Let’s Talk About Writing Good Commit Messages

Good commit messages are ones that help the reviewer easily understand your code. It's helpful to think of three kinds of information that can be included in a commit message:

  1. Syntactical
  2. Behavioral
  3. Motivational

Syntactical

Syntactical information describes the literal code change, from the perspective of the code. Examples:

  • Inline method: User#authenticate.
  • Fix typo in sign-up message.
  • Use left outer join instead of inner join.
  • Combine two css rules.

This type of information is the most-readily at hand to the author. It's the easiest commit message to come up with, but it's also the least useful. This is hardly a "good" commit message, but it's probably acceptable in a few special cases:

  1. The change is a change of form, only, and the desirability of the new form is well-understood and agreed-upon, e.g. in linting rules, or
  2. The change is extremely trivial, and behavioral and motivational aspects are extremely obvious.

Behavioral

Behavioral information describes the code change according to how it changes the behavior of the software. This can only apply to functional changes. Examples:

  • Delay sending the user authentication reminder.
  • Use a bigger font for the login message.
  • Warn the user about excessive login attempts.

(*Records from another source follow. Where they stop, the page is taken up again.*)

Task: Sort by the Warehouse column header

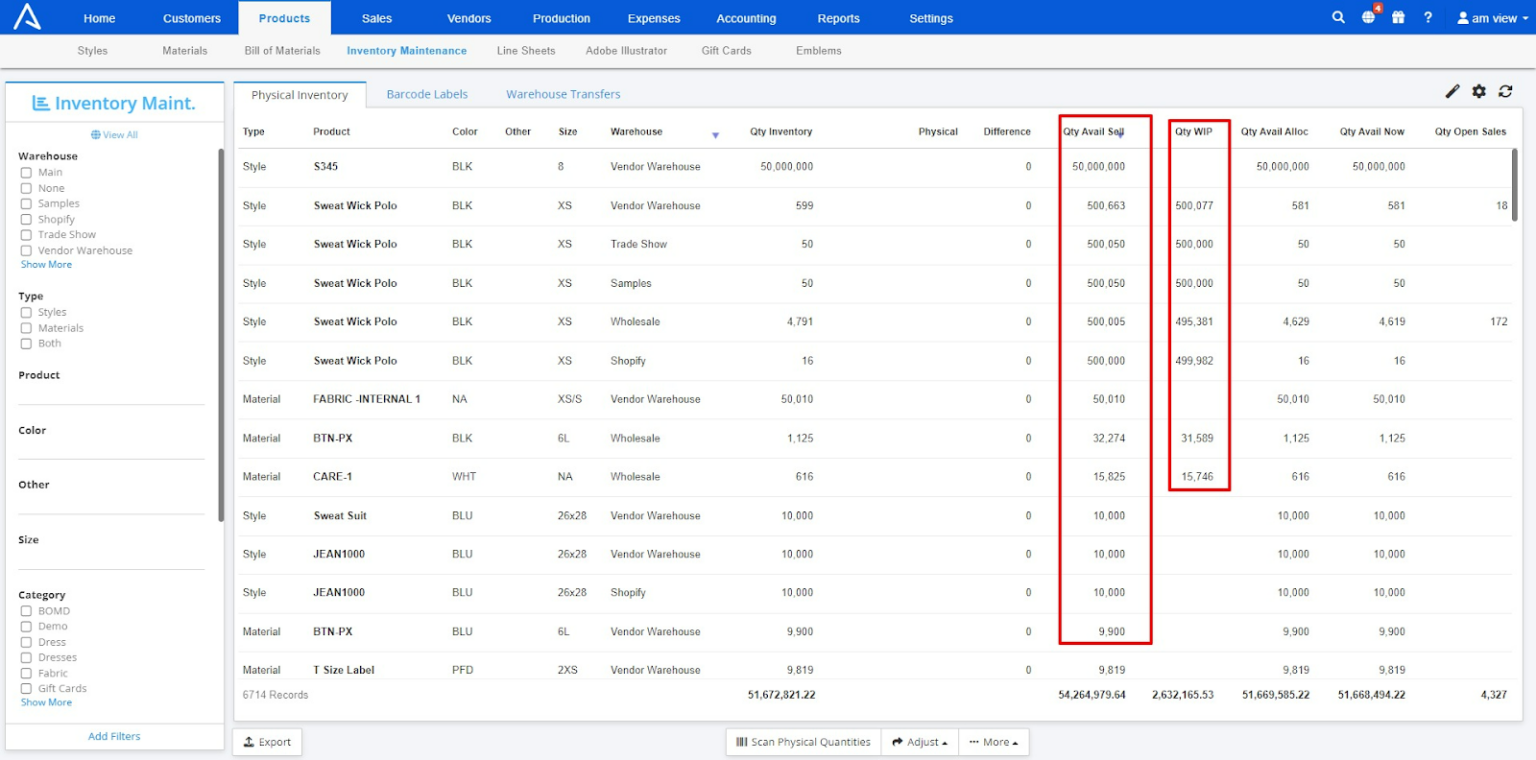Action: (636, 132)
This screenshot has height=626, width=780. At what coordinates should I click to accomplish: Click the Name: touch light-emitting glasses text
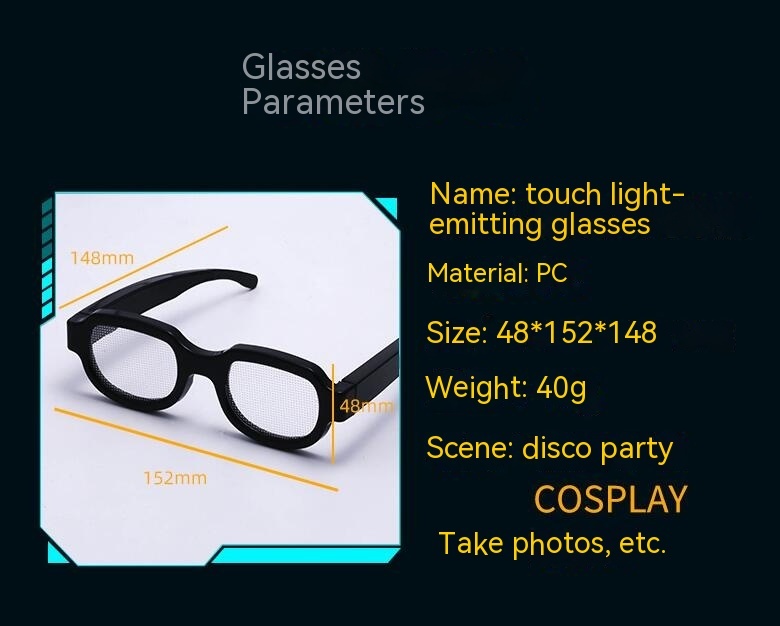(557, 209)
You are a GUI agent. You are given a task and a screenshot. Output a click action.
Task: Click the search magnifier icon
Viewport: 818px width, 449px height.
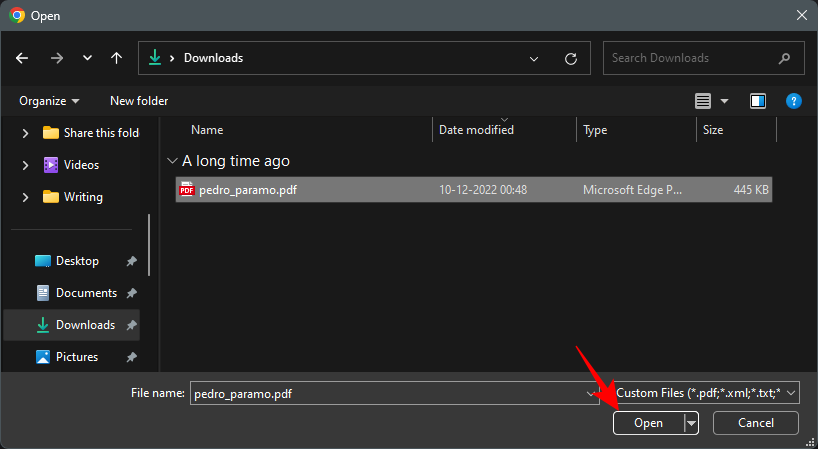click(785, 58)
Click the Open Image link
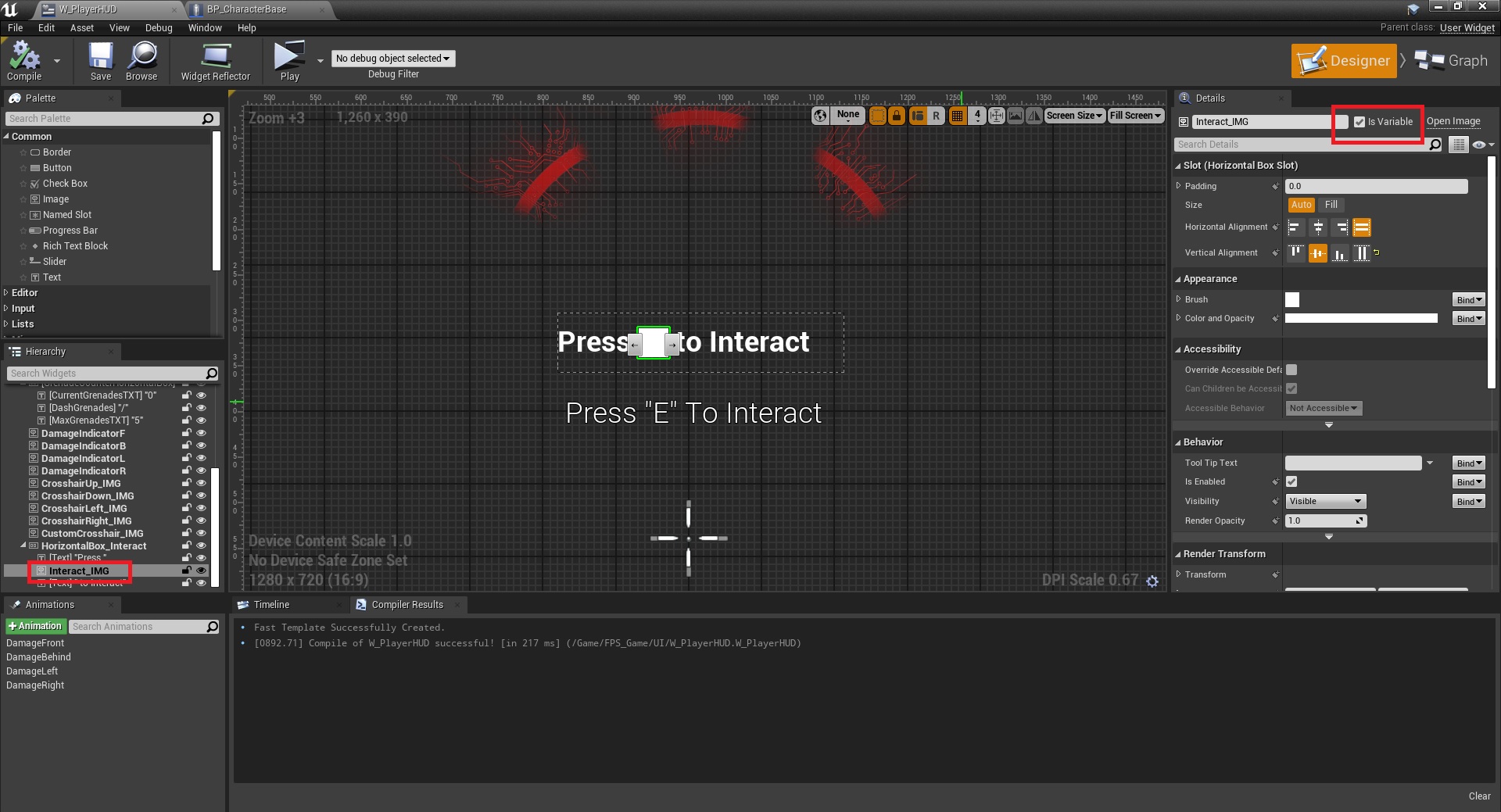Image resolution: width=1501 pixels, height=812 pixels. tap(1453, 121)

Behavioral information is much more useful than syntactic information for readers of commit messages (i.e. reviewers). Good commit messages for functional changes always include a behavioral description. Often, it's helpful to describe not only the behavior after the change, but the behavior before the change, in order to explain how it's changing.

Motivational

Motivational information answers the question, 'But, why?' This is where best commit messages dwell. They justify the change by explaining the benefit of the new behavior. Examples:

  • Prevent hackers from inferring username existence from authentication errors.
  • Prevent user confusion about password requirements.
  • Encourage wider use of new features by providing tool-tips.
  • Avoid confusion between two similar method names.

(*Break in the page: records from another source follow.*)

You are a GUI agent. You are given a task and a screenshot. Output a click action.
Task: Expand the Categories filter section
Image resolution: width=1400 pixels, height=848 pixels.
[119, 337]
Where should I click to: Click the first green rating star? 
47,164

All these examples are brief. Real messages are often longer and combine multiple categories of information. Notice that motivational explanations can apply to both functional changes and to non-functional changes. All commit messages deserve motivational explanations, except those where the motivation is embarrassingly obvious, and even some of those! If you do the work of including motivational information, you'll probably find that any syntactic information is frivolous and extraneous, so leave it out.

Code reviewers are seeking to understand both what you changed, and why. They have the task of judging whether or not your changes are correct, complete, clear and concise. Having a great commit message communicates your changes more effectively and makes their difficult task easier.

So, tl;dr, Firstly, say WHY you want to change the code. Secondly, say HOW you want to change the code. Only if you can't do either of those, say THAT you changed the code.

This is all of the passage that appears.